■ **Provided information**
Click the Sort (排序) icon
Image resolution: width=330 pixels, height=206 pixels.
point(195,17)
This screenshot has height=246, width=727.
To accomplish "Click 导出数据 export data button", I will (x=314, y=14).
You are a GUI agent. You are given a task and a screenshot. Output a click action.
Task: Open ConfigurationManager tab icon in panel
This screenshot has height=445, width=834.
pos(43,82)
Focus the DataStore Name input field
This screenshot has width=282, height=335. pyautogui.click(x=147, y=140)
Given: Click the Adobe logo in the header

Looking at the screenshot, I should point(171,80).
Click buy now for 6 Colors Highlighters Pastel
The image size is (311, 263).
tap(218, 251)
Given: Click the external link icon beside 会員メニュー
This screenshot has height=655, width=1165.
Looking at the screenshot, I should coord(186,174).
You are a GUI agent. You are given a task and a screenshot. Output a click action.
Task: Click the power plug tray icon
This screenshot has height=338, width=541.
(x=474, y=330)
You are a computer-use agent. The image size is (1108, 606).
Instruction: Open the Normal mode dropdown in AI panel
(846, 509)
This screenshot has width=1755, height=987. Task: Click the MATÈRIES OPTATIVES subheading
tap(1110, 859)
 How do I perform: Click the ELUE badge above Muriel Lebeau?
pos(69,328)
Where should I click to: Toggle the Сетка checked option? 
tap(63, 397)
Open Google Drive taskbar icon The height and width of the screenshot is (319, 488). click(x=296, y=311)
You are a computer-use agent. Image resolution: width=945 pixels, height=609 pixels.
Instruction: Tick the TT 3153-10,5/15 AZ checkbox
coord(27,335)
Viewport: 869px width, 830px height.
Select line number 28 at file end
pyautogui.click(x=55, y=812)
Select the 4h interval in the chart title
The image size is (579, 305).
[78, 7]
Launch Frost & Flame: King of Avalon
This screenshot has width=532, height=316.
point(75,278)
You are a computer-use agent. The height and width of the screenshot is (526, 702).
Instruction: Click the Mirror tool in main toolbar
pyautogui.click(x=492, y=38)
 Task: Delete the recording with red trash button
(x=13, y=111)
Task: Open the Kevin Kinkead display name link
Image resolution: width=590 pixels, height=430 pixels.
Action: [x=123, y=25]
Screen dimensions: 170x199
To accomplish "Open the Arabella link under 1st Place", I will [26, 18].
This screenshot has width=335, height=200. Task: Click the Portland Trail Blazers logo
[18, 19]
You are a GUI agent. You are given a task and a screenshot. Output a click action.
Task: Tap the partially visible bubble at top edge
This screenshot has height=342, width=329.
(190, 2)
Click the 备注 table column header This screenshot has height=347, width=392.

■ **Instructions to follow**
Wherever "computer" appears in a line of the entries, copy that line.

■ **Exercise result**
You are a computer-use agent. The image size is (1108, 606).
You are a computer-use agent. Image resolution: width=945 pixels, height=609 pixels.
You are a computer-use agent. The height and width of the screenshot is (526, 702).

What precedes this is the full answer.